I don’t know about you, but it’s a rare occasion indeed when I get to fulfill a lifelong dream. There was that time in 1994 when I accidentally got free cable TV for two whole days, but other than that, most of the other monumental aspirations of my youth have gone unrealized. Please don’t pity me. I accepted long ago, for example, that I’ll probably never develop super powers, open my own jazz dance studio, or read an entire book, and you know what? I’m okay with that, and never more so than now, because I’m about to check off the only item on my bucket list that matters: I’m going to Graceland, Graceland, in Memphis, Tennessee, I’m going to Graceland.
The Mrs. and I always try to celebrate the anniversary of our first date with a just-the-two-of-us getaway. Now, I realize a lot of you fellows take a nostalgic approach, rekindling those old fires by taking your wife back to that same quaint bistro and romantic ballroom where you first charmed her, but I can’t do that anymore. There’s not a Mr. Quick’s within miles of here, and good luck finding any cockfights in this day and age. (Way to ruin it for everybody, PETA!) Besides, if I genuinely want to relive the most memorable part of our first date, we don’t have to go out – she can slap my face right here in the comfort of our home.
But I digress. This year my bride, who has endured 16 years of my Graceland hard sell, finally caved. This has long been a sticking-point in our otherwise loving and healthy relationship. You see, the Mrs. has actually toured Graceland (that’s the main reason I married her) and – get this – she “didn’t find it all that impressive; in fact, it’s awfully tacky.” She actually said that! I ask you, would the King of Rock ‘n’ Roll hold court in some gaudy dump appointed in a cheesy 1970’s Home Interiors motif with avocado-colored deep-plush shag carpeting?
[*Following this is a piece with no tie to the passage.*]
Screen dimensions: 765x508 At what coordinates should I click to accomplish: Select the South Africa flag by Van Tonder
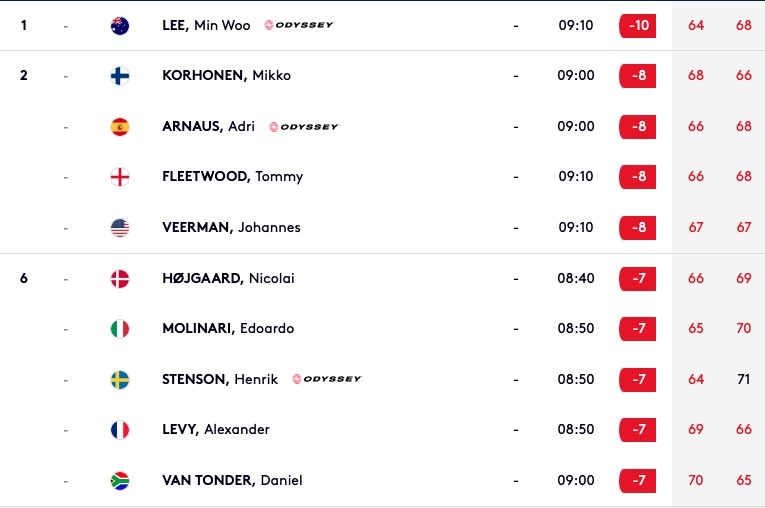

This is Elvis Presley we’re talking about. Be serious.
As a kid, I couldn’t even hold one end of a jump rope for the neighbor girls without singing “In the Ghetto” into the handle. During my teens and twenties, I seldom left my makeshift basement laboratory where I spent every waking hour working on a number of Elvis-related inventions: The ill-fated “Rogaine for Sideburns” and a pair of plus-size motorized chinos which would have allowed the wearer to perfectly simulate the King’s trademark gyrations. And my thirties were devoted to recreating the diet and exercise regimen of Elvis’ later years with results that are nothing short of startling.
Yet here she is: She has walked through the Hall of Gold in person! She has stood next to his rhinestone-covered jumpsuits and capes. (CAPES, I say!) She has seen the Lisa Marie, the flying Graceland, and acts as if it’s no big deal! But that’s alright, mama. When you handed me those Memphis-bound train tickets, I was overwhelmed with delight.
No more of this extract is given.